MTP implemented by the African Cashew Alliance (ACA) in partnership with the GIZ/MOVE project, the Ministry of Food and Agriculture, the Cocoa Research Institute (CRIG), the Conseil du Cotton et de l'Anacarde (CCA) and the Consultative International Cashew Council (CICC) has over the years trained 1,344 young people along the cashew value chain from 11 countries in Africa since the inception of the programme.
It was co-funded by the European Union, the Organisation of African, Caribbean and Pacific States, and the German Federal Ministry for Economic Cooperation and Development.
Speaking at the closing ceremony of the MTP, the Managing Director of Africa Cashew Alliance (ACA), Ernest Mintah acknowledged the challenges faced by the cashew sector as the motivating factor for the programme.

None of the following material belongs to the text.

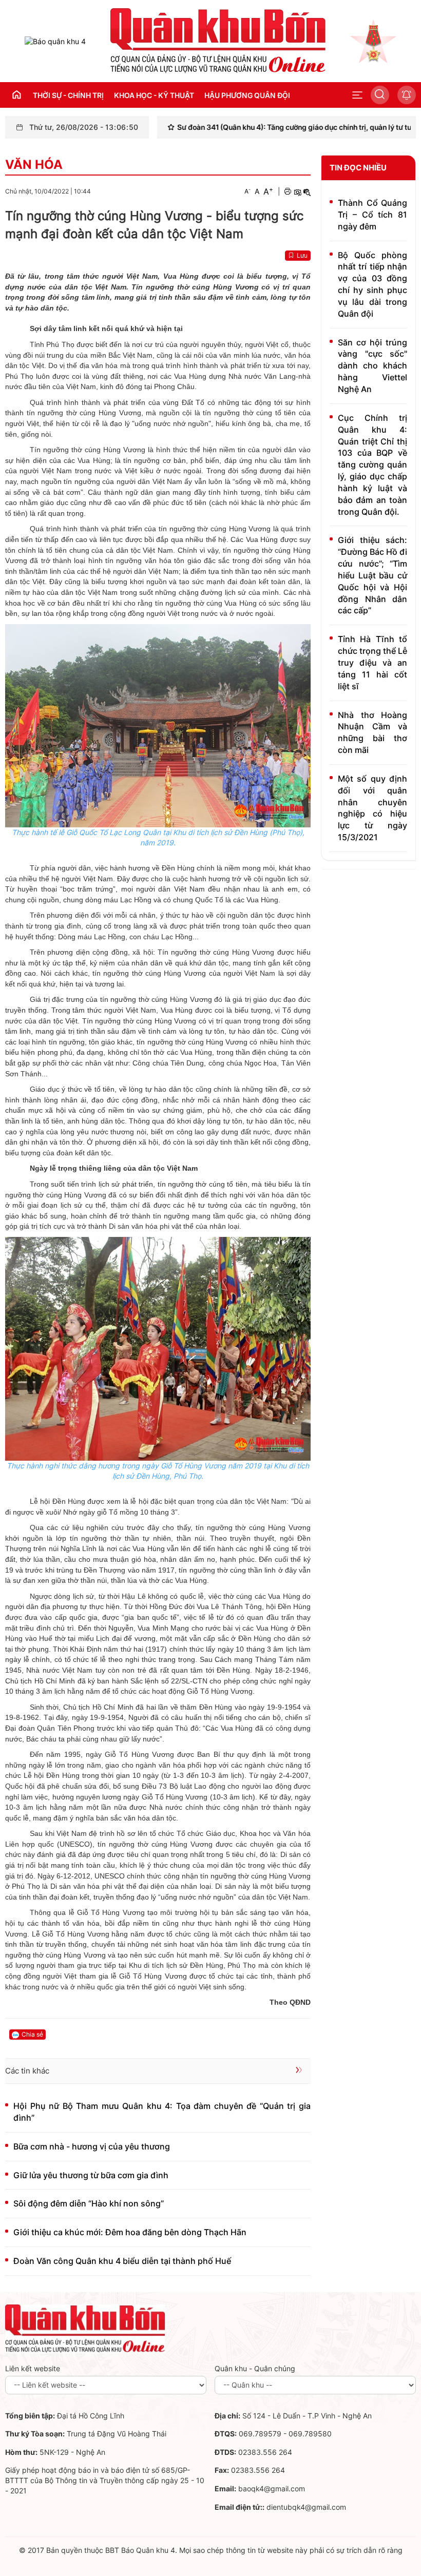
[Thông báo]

“What we have seen in Africa is that there has been a big knowledge gap. If you take the issue of processing, we are having very high processing costs in Africa. Some were in the region of about US$550 per ton processed compared to about $250-$300 in Vietnam and India.
The challenge is not limited to technology, but also the capacity of the human resource,” he said. Comparatively, he said Africa’s yield was averaging 450 kg per hectare compared to that of Cambodia which generates 2,000 kg due to their capacity, knowledge, and skills producers were introduced to.
Mr Mintah indicated that with the MTP and “improving on the human resource, we will be able to not only also export about 95 per cent of the cashew we harvest in Ghana, but also transform them and create jobs and create more incomes for the government”.
Team Lead of GPSCP II, Ebenezer Ato Simpson said although the country had been producing enough cashew, processing had been a great challenge to raking in the needed foreign exchange.
“The difficulty is mainly with the value addition. They don't have sufficient volumes of cashew to add value to; because most of what is harvested are just shipped out to India, Vietnam, and other countries.
The cost of processing is high due to high energy costs, access to finance, expand, many challenges,” he said.
He added the cashew sector has recently gained attraction in the international community with some partners such as SECO and the Swiss government helping to “enhance the environment within which the enterprises operate, by trying to harmonise and align policies that makes operation thrive; and by also offering grants to the private sector to access technology, to make processing easier, accessing finance, accessing new markets and be more competitive”.
He urged beneficiaries of the MTP programme to carry themselves as change agents and ensure the lessons learnt through the programme were extended to other colleagues in their working space to help the cashew sector thrive across Africa.